MSNBC's Chris Hayes very carefully suggests Fox News inform viewers when anti-vax guests die of COVID

"After months of trying to convince anti-vaxxers, anti-maskers, and anti-social distancers that lifesaving measures are both for their own good and for that of others," many people are frustrated and some may even give in to gloating when a prominent anti-vaxxer dies of COVID-19, Fr. James Martin writes in a New York Times essay. But "crowing over someone's suffering or demise" is "cruel," and "no matter how much I disagree with anti-vaxxers, I know that schadenfreude over their deaths is a dead end."

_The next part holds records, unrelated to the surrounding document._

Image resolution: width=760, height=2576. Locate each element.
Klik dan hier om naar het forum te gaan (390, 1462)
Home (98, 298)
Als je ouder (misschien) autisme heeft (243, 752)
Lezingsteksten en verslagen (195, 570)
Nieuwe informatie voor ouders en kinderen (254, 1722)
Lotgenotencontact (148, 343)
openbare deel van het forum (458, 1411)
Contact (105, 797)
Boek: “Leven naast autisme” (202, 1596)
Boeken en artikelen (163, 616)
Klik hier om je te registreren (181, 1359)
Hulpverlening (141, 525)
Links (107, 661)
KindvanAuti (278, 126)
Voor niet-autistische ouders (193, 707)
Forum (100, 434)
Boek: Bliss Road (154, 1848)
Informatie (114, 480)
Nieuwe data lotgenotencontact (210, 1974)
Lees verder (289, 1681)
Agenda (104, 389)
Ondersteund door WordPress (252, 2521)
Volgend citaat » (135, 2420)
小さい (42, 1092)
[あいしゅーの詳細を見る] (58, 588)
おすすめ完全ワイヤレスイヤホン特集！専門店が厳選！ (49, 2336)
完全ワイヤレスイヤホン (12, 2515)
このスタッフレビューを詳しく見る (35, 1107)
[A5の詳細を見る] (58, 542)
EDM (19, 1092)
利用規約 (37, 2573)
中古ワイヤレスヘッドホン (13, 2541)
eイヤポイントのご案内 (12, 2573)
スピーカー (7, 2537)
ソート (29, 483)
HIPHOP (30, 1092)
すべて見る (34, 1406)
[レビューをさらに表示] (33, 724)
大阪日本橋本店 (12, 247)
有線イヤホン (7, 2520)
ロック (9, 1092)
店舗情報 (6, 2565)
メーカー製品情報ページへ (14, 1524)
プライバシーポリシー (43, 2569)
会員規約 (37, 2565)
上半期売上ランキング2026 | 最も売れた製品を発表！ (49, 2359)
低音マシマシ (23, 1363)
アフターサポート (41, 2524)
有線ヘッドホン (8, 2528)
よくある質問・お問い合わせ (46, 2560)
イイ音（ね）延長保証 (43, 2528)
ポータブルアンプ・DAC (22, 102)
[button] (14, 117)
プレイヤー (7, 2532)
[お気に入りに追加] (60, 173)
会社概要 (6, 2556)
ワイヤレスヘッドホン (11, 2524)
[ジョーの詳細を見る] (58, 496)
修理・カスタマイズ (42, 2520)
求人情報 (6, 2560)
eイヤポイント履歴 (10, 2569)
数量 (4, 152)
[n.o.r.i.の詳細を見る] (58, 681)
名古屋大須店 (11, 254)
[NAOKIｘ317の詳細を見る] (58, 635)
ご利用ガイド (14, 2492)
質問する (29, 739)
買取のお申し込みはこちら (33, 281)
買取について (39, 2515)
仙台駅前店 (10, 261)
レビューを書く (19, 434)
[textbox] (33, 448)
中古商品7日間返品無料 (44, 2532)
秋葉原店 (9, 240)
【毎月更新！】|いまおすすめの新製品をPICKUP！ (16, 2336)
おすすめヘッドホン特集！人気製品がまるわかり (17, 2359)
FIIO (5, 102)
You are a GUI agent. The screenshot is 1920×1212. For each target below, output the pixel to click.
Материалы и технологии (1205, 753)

MSNBC's Chris Hayes was very careful to avoid schadenfreude Monday when he discussed Friday's COVID death of Robert Lamay, "a Washington State Police officer who became something of a hero on the anti-vax right after he was fired from his job last October for refusing to get vaccinated." Lamay told Gov. Jay Inslee (D) to "kiss my a--," earning him "particularly notoriety" and two interviews on Fox News.

Lamay "leaves behind a wife and four children — it's an unbelievably sad story," Hayes said. "It's also a microcosm of a larger daily tragedy in America," where "the vast majority" of the 2,500 daily COVID deaths "are entirely preventable" with a couple of shots.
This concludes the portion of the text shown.